Because everything needs nitrogen to live, we obviously want to have some in our water. The problem arises when there is just too much - because that causes eutrophication. This is a huge problem right now in the Chesapeake Bay, and since we are part of the watershed that flows into the Bay, we have a responsibility to keep it clean. The Moores Creek WWTP and other treatment plants in the area are now obligated under the law to filter enough nitrate out of the sewage water because of the condition of the Chesapeake Bay, but soon most treatment plants in the country will probably have to follow in their footsteps. The filtered supernatant of the sewage water that goes through Moores Creek will drain into the Bay, so it needs to be clean. If there is too much nitrate in this supernatant, it will further contribute to the decline of the Bay - when there is too much of a macronutrient like nitrate, everything grows too much. For our purposes, this is mostly bad in reference to algae. The huge algae blooms that eutrophication causes not only block out sunlight to the organisms living under the water, but they eventually lead to anoxic zones in the water (meaning that there is no oxygen there). This happens when the algae dies and floats to the bottom of the water, and is then eaten by bacteria. Because there is so much algae to eat, the bacteria community flourishes, and they end up using all the oxygen in the water. Animals like fish and any others that preform cellular respiration cannot live under these circumstances because they need oxygen - this often leads to large groups of organisms dying. Right now, eutrophication is probably the biggest problem for the Chesapeake Bay, and plenty of other bodies of water in the world, It's very important that waste water treatment plants do their job efficiently and without too much money spent; and using polyhydroxybutyrate instead of glycerin will help to do that.

Polyhydroxybutyrate

Polyhydroxybutyrate (PHB) is a polymer of glucose and a biodegradable plastic. It is a special type of polyester called a polyhydroxyalkanoate. PHB is produced by microorganisms such as Ralstonia eutrophus or Bacillus megaterium in response to conditions of physiological stress, particularly conditions in which nutrients are limited. PHB can also serve as food for other bacteria.

In waste water treatment, bacteria are required to dispose of waste in the water, but feeding them is very expensive for treatment plans, and for the Rivanna Water Treatment Plant, the closest such facility to our school, it costs the city up to $250,000 a month to simply feed these bacteria.

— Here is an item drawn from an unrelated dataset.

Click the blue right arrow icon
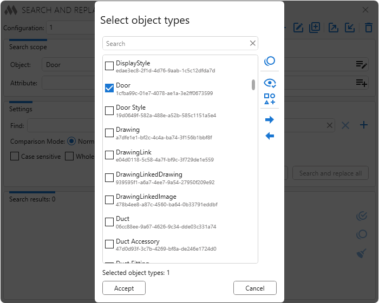This screenshot has height=303, width=379. coord(270,120)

Our idea for the project involves using bacteria in order to produce PHB as food for the bacteria that are involved in waste water treatment. Since PHB is only produced when nutrients are limited, it would actually involve feeding the PHB-producing bacteria less than the waste water treatment bacteria would be fed. We believe our idea has the potential to drastically reduce the costs of waste water treatment plants around the globe.